Top of Records supplied
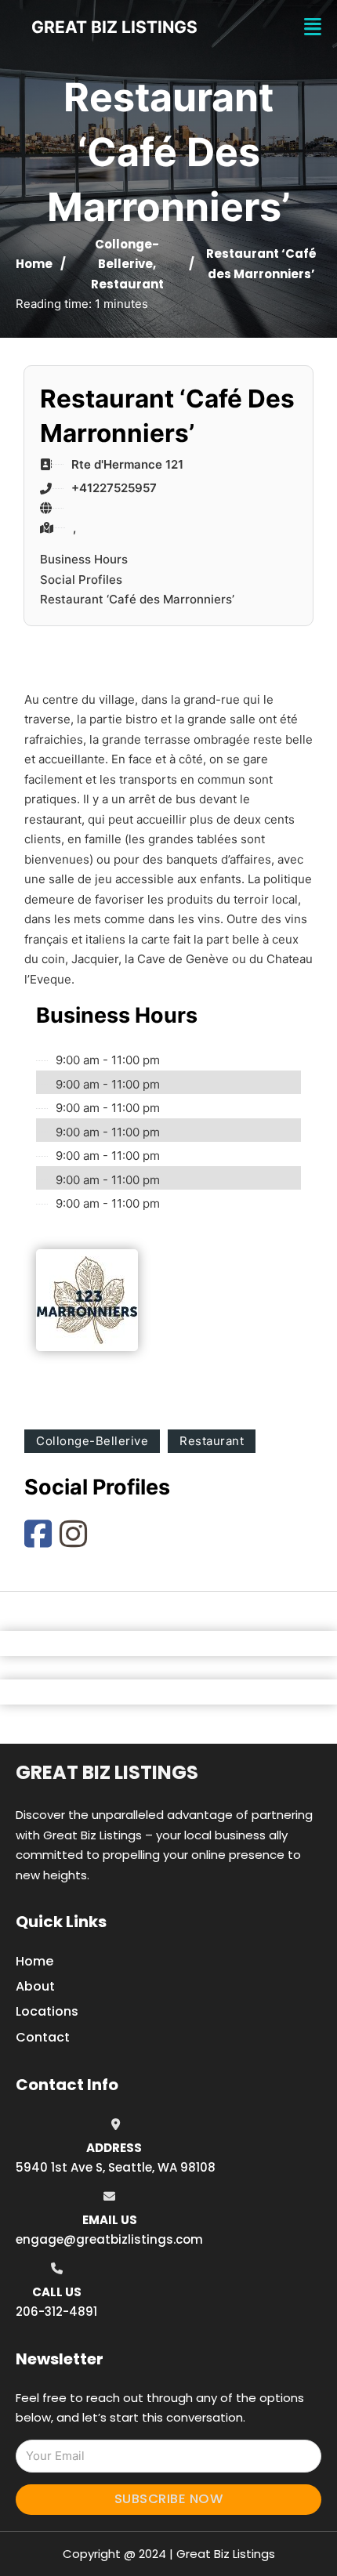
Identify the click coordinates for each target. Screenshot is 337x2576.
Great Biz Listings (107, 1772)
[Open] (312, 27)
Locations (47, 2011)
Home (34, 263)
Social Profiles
Bottom of Records supplied
> [Task instructions] Skipping every picture, reproduce the records word for word.

> [Reply]
Identify the click coordinates for each target. Screenshot is 337x2576.
Great Biz Listings (107, 1772)
[Open] (312, 27)
Locations (47, 2011)
Home (34, 263)
Social Profiles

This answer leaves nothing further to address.